### Problem to work on:
In the listing below, pick out lines with "agent".
★ ★ ★ ★ ★
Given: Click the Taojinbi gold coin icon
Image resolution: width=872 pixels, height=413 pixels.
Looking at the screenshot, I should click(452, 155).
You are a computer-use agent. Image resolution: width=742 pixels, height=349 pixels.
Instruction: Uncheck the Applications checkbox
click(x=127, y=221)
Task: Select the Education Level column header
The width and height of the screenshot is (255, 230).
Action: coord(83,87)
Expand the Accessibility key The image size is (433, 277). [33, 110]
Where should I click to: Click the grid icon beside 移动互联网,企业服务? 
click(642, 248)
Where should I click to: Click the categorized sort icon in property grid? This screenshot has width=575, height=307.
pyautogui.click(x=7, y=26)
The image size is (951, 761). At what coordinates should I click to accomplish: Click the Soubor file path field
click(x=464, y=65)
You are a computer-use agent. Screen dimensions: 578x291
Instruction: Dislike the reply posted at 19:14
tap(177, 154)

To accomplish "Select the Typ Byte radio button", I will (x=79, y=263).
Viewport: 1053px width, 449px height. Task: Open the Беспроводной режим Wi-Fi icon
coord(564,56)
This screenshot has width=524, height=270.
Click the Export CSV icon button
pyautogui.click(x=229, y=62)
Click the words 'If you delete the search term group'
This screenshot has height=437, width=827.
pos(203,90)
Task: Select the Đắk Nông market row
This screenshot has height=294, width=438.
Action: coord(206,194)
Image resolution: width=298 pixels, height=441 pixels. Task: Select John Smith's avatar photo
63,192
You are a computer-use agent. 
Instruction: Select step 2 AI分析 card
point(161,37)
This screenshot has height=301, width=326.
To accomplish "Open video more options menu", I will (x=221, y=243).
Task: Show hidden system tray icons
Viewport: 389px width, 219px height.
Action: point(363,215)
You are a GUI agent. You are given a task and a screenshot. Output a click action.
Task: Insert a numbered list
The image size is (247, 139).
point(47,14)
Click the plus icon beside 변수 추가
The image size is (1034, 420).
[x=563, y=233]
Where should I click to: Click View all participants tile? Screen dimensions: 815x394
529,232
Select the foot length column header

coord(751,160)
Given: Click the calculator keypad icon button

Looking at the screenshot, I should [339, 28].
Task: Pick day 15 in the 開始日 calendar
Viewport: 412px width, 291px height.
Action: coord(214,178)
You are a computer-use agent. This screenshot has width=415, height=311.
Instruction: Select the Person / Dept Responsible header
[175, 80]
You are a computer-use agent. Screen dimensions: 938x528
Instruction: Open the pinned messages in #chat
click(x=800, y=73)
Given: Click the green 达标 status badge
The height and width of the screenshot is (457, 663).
★ ★ ★ ★ ★
### The completed task:
You are a computer-use agent. Image resolution: width=742 pixels, height=349 pixels.
You are a computer-use agent. Screen dimensions: 578x291
You are a computer-use agent. 
You are a GUI agent. You are given a task and a screenshot. Output a click action.
You are a computer-use agent. This screenshot has width=415, height=311.
You are a computer-use agent. Screen dimensions: 938x528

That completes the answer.